:: Provided passage ::
____
Here, commit X is the one with the actual bug in it. As we can see from the diagram, this bug now infects five releases.

We can't fix the bug in the past, so what we often do—naively—is fix the bug in one of the releases:

                     o--...--A--F1   <-- release-1
                    /
                   /  o--...--B   <-- release-2
                  /  /
...--o--o--X--o--:--:--...--C   <-- release-3
                  \  \
                   \  o--...--D   <-- release-4
                    \
                     o--...--E   <-- release-5

where F1 is the commit that fixes the bug. But now we have to copy F1 to each release:

                     o--...--A--F1   <-- release-1
                    /
                   /  o--...--B--F2   <-- release-2
                  /  /
...--o--o--X--o--:--:--...--C--F3   <-- release-3
                  \  \
                   \  o--...--D--F4   <-- release-4
                    \
                     o--...--E--F5   <-- release-5

There's nothing fundamentally wrong with this if the fix is simple and obvious and won't need to be revisited. We'll end up with five commits, which is the minimum needed to actually fix the problem.

But what if the fix is subtle and complicated, or introduces performance issues that must be resolved later, or otherwise might need additional work? Later, as we come up with another commit or series of commits to fix things, we'll have to go back and revise each branch individually. What if we could go back in time to our old code and fix the problem where it happened, at commit X? Well, with a version control system, we can.¹

We check out historic commit X directly, then attach a new branch name to it—a bit hard to draw the way I've been drawing graphs. Here's an attempt:

                     o--...--A   <-- release-1
                    /
                   /  o--...--B   <-- release-2
                  /  /
...--o--o--X--o--:--:--...--C   <-- release-3
            .     \  \
             .     \  o--...--D   <-- release-4
              .     \
               .     o--...--E   <-- release-5
                .
                 . <-- fix-bug-where-it-cropped-up

Now, at this point, we make our fix commit(s):

                     o--...--A   <-- release-1
                    /
                   /  o--...--B   <-- release-2
                  /  /
...--o--o--X--o--:--:--...--C   <-- release-3
            .     \  \
             .     \  o--...--D   <-- release-4
              .     \
               .     o--...--E   <-- release-5
                .
____
:: Provided material ::
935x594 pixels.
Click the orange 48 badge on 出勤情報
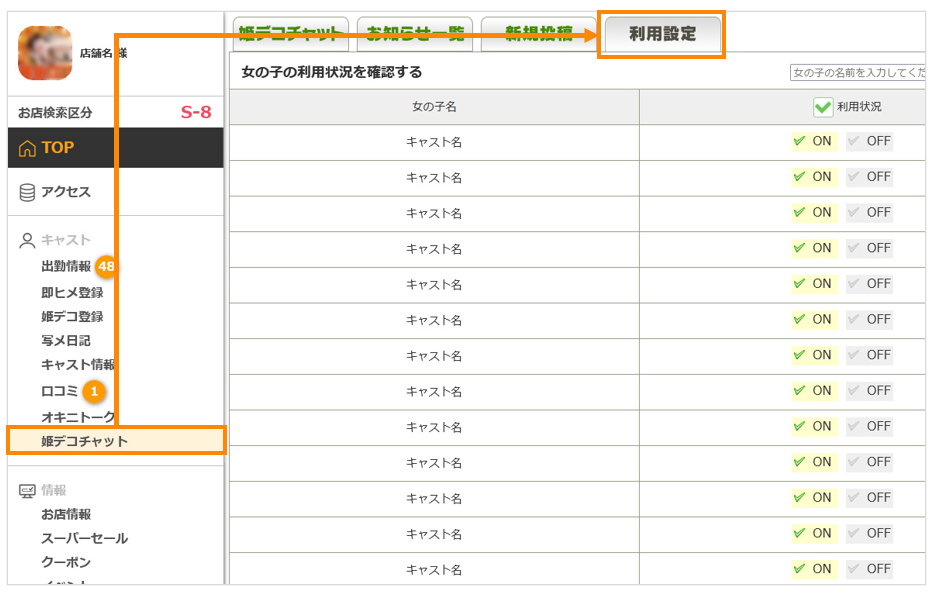[107, 267]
____
:: Directions for this task ::
In the text about fixing a bug across release branches, what name is given to the new branch attached to commit X?

:: Response to this task ::
fix-bug-where-it-cropped-up